• Task prompt
Where the line holding "Task: Open 'Visa alla 16 bud' link" appears, start copying, and continue exactly through the last line of the listing, skipping pictures.

• Data
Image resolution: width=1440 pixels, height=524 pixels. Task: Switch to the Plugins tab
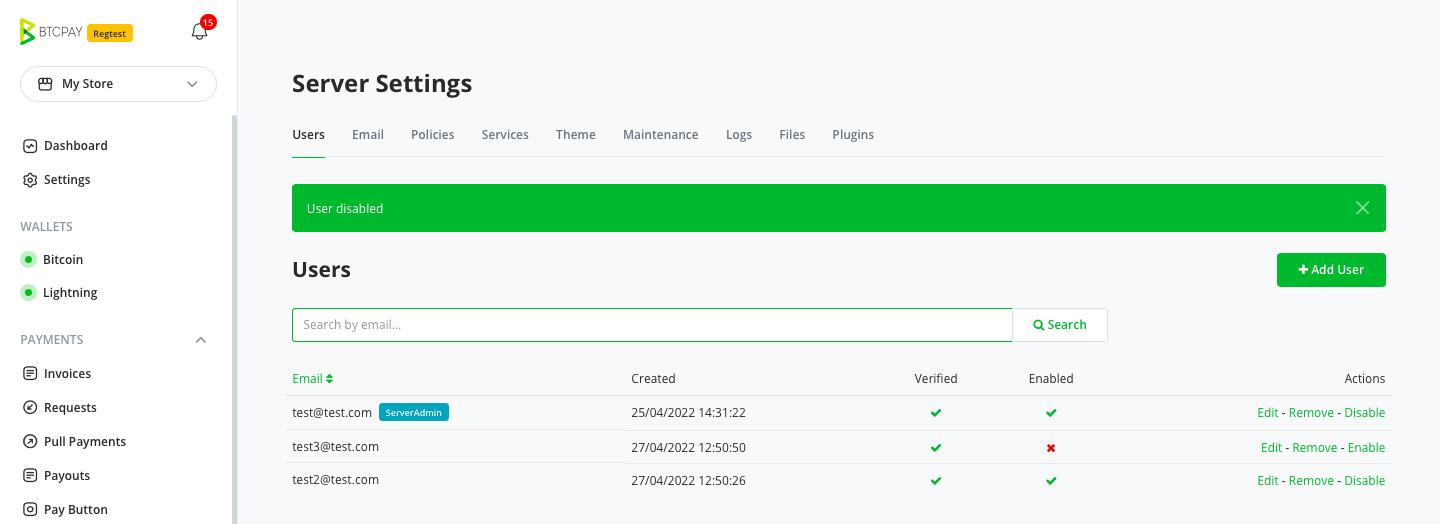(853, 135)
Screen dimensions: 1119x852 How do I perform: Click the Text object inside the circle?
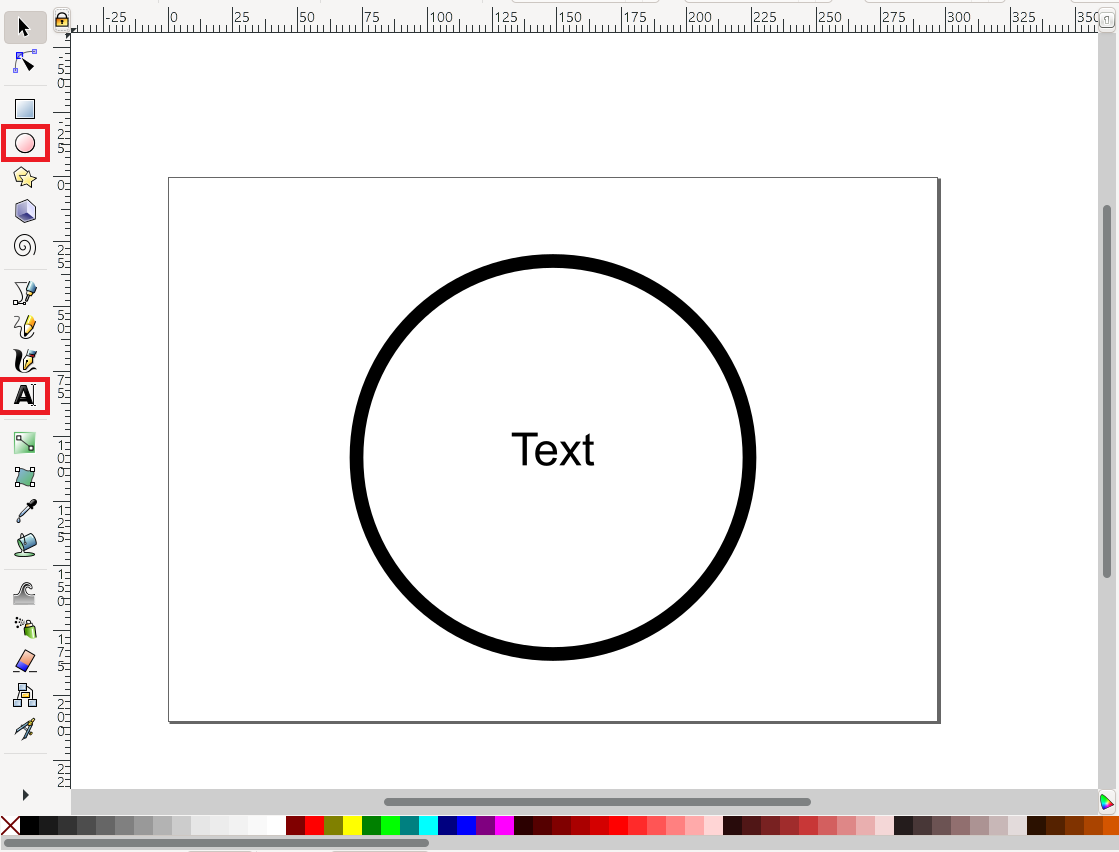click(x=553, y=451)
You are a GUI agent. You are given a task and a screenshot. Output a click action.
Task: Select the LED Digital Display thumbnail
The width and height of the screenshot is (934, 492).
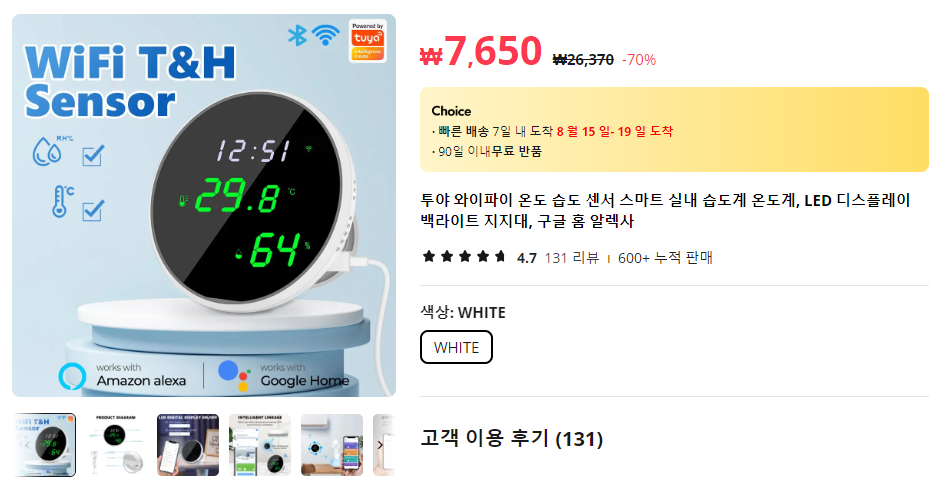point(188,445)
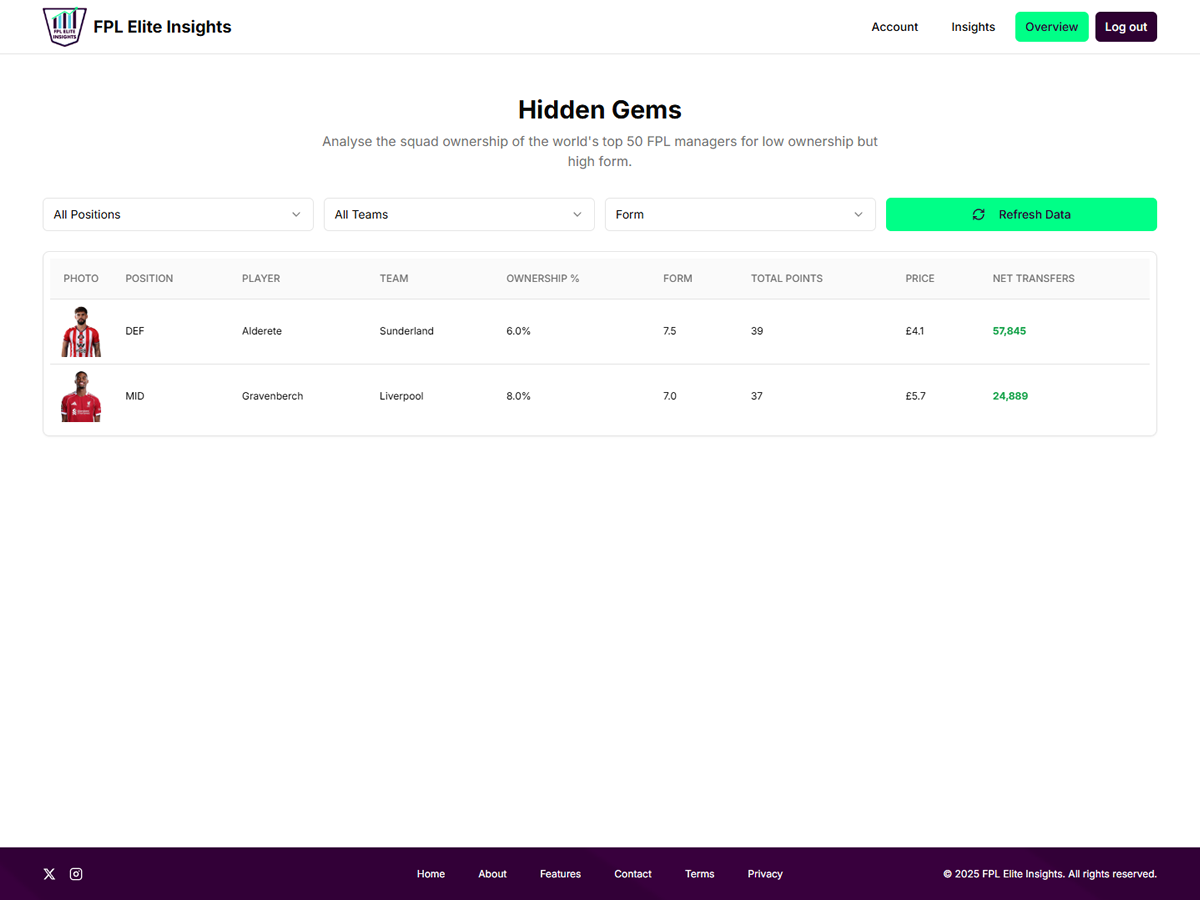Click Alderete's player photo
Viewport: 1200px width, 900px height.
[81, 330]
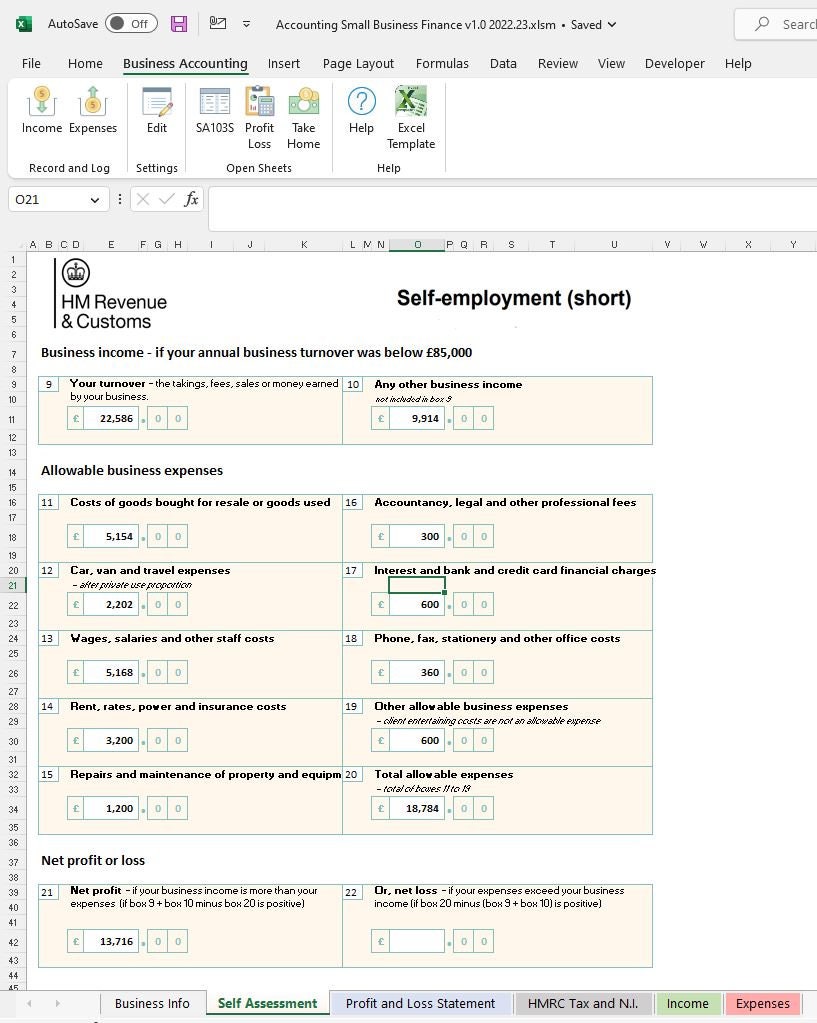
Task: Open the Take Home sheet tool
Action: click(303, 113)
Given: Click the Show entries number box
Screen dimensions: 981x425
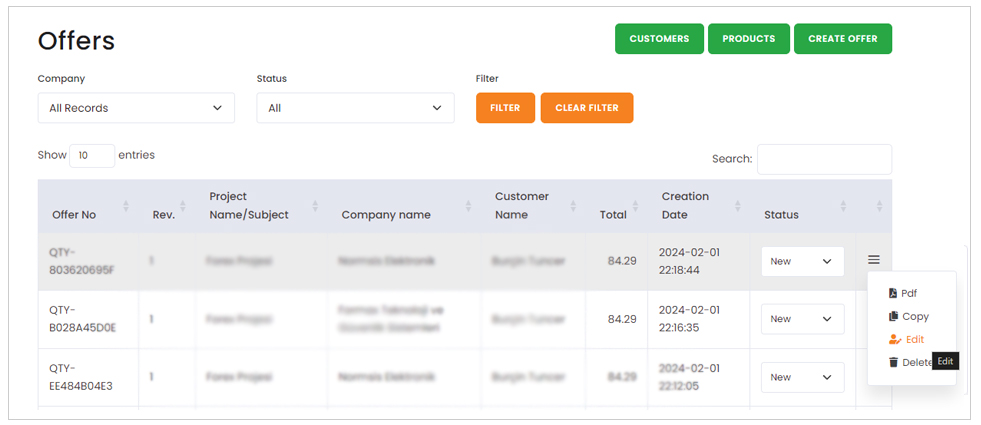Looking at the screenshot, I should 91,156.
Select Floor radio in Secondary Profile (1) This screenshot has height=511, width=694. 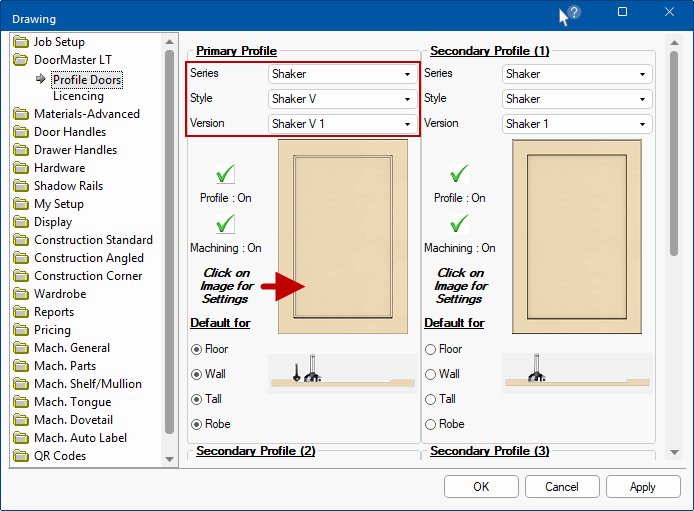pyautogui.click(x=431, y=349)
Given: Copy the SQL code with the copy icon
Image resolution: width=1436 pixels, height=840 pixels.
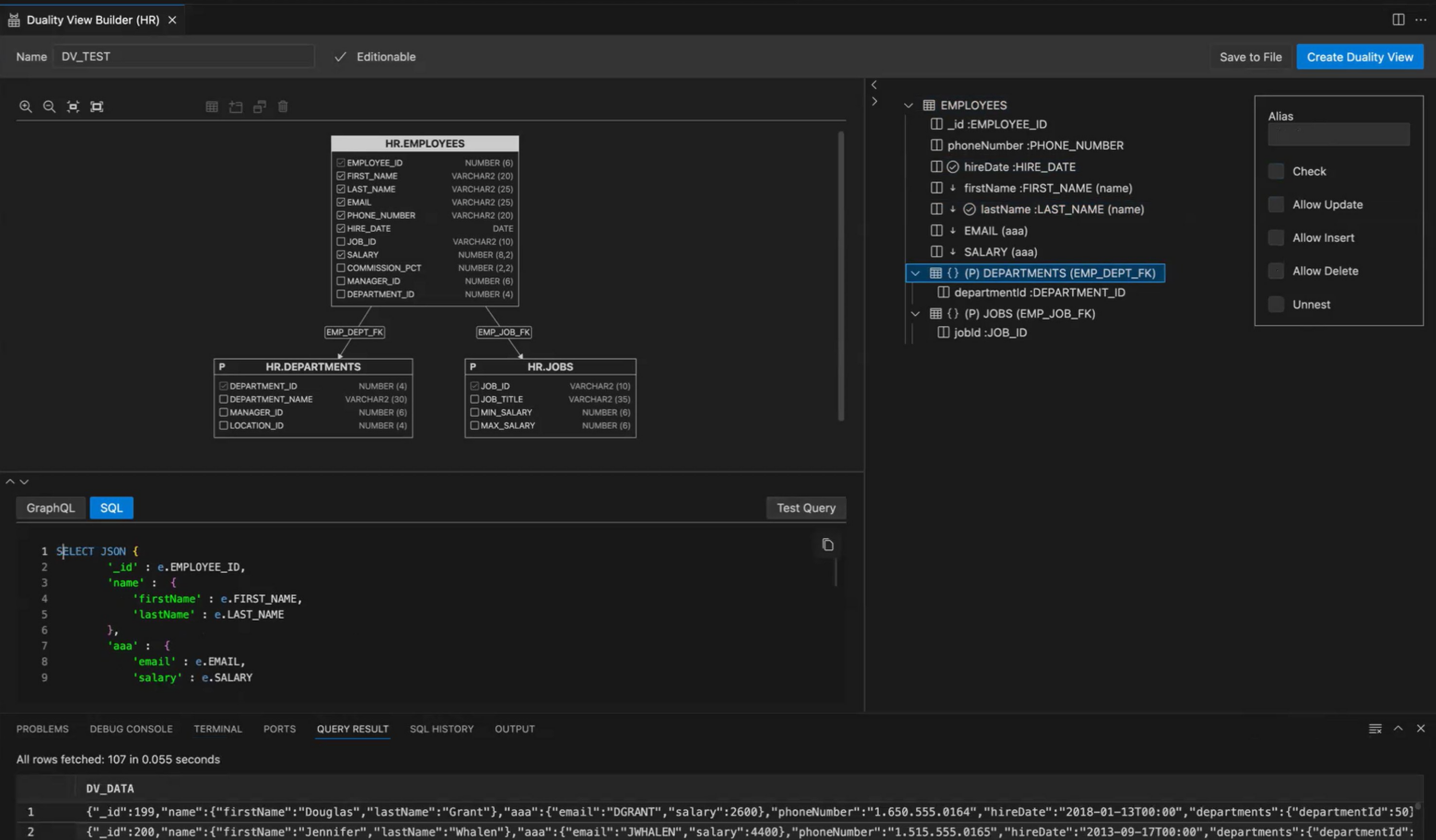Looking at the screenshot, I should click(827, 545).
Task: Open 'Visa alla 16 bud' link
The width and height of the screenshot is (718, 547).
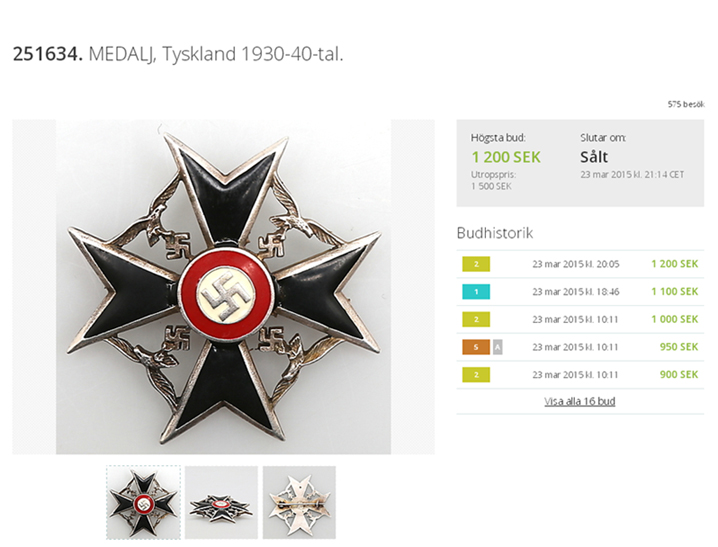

• Solution for this problem
Task: Open 'Visa alla 16 bud' link
The width and height of the screenshot is (718, 547).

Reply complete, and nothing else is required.